Anything else we need to know?:

See also https://bugzilla.redhat.com/show_bug.cgi?id=1997478#c25

Eviction tests (https://testgrid.k8s.io/sig-node-kubelet#node-kubelet-eviction) are currently broken (https://github.com/kubernetes/kubernetes/issues/102782), there’s a PR up to fix: https://github.com/kubernetes/kubernetes/pull/104304

Environment:

  • Kubernetes version (use kubectl version): HEAD/1.23.x (kubeletVersion=“v1.23.0-alpha.3.47+d551560a78292e”)
  • Cloud provider or hardware configuration: local-up-cluster
  • OS (e.g: cat /etc/os-release), Kernel (e.g. uname -a):
ehashman@fedora:~/src/k8s$ cat /etc/os-release 
PRETTY_NAME="Debian GNU/Linux 11 (bullseye)"
NAME="Debian GNU/Linux"
VERSION_ID="11"
VERSION="11 (bullseye)"
VERSION_CODENAME=bullseye
ID=debian
HOME_URL="https://www.debian.org/"
SUPPORT_URL="https://www.debian.org/support"
BUG_REPORT_URL="https://bugs.debian.org/"
ehashman@fedora:~/src/k8s$ uname -a
Linux fedora 5.10.0-8-amd64 #1 SMP Debian 5.10.46-4 (2021-08-03) x86_64 GNU/Linux
  • Install tools: local-up-cluster.sh
  • Network plugin and version (if this is a network-related bug): N/A
  • Others: Also reproducible on OpenShift 4.9 (1.23-based)
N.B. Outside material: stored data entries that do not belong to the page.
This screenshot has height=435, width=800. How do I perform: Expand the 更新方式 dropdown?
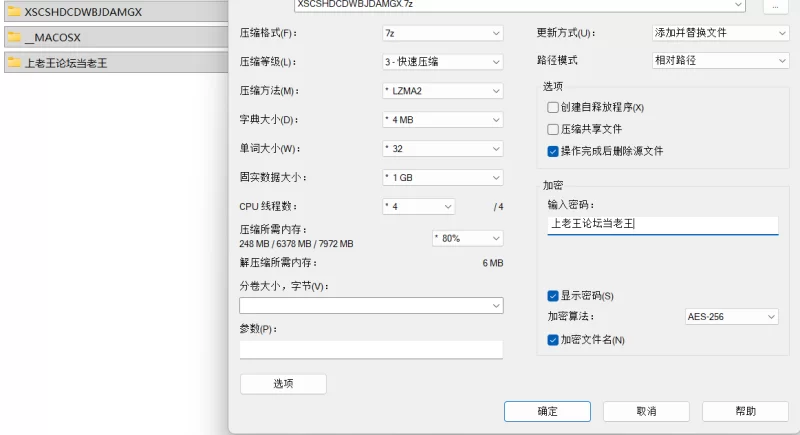[x=720, y=33]
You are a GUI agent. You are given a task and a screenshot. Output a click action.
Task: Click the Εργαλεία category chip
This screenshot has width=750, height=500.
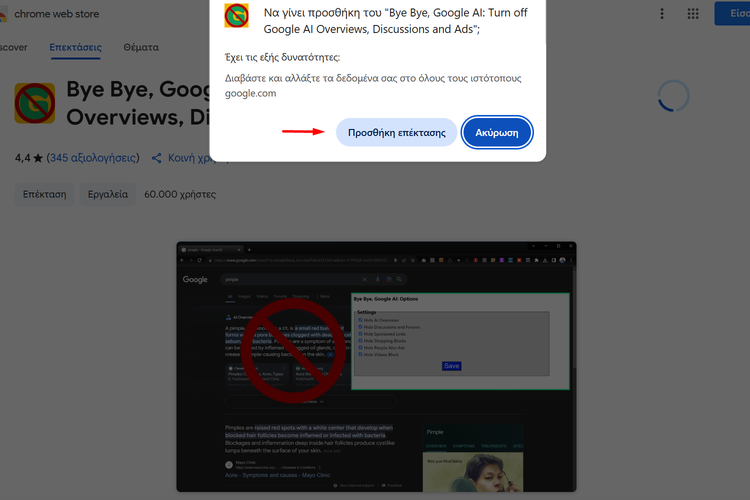click(108, 193)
/sig node /cc @rphillips @smarterclayton

About this issue

  • Original URL
  • State: closed
  • Created 3 years ago
  • Comments: 18 (18 by maintainers)

Most upvoted comments

The containers ARE terminated, we just haven’t retrieved their status. This is because of a decision to not refresh the container status cache in syncTerminatingPods. So syncTerminatingPod is not a bug.

From what I can tell, the issue is that syncTerminatedPod is being passed a pod that still has running containers. From kubelet logs:

I0930 14:15:06.651815  871656 kubelet.go:1822] "Pod termination stopped all running containers" pod="default/evictme" podUID=04cc53c0-801a-4c36-ae0e-07b0efb3dca2
I0930 14:15:06.651821  871656 kubelet.go:1824] "syncTerminatingPod exit" pod="default/evictme" podUID=04cc53c0-801a-4c36-ae0e-07b0efb3dca2
I0930 14:15:06.651827  871656 pod_workers.go:868] "Pod terminated all containers successfully" pod="default/evictme" podUID=04cc53c0-801a-4c36-ae0e-07b0efb3dca2
I0930 14:15:06.651836  871656 pod_workers.go:833] "Processing pod event done" pod="default/evictme" podUID=04cc53c0-801a-4c36-ae0e-07b0efb3dca2 updateType=1
I0930 14:15:06.651841  871656 pod_workers.go:742] "Processing pod event" pod="default/evictme" podUID=04cc53c0-801a-4c36-ae0e-07b0efb3dca2 updateType=2
...
I0930 14:15:07.244734  871656 kubelet_pods.go:931] "Pod is terminated, but some container status has not yet been reported" pod="default/evictme" running=1

case status.IsTerminated() checks isTerminatedAt which gets set as part of completeTerminating. It looks like that will always run so long as syncTerminatingPod succeeds.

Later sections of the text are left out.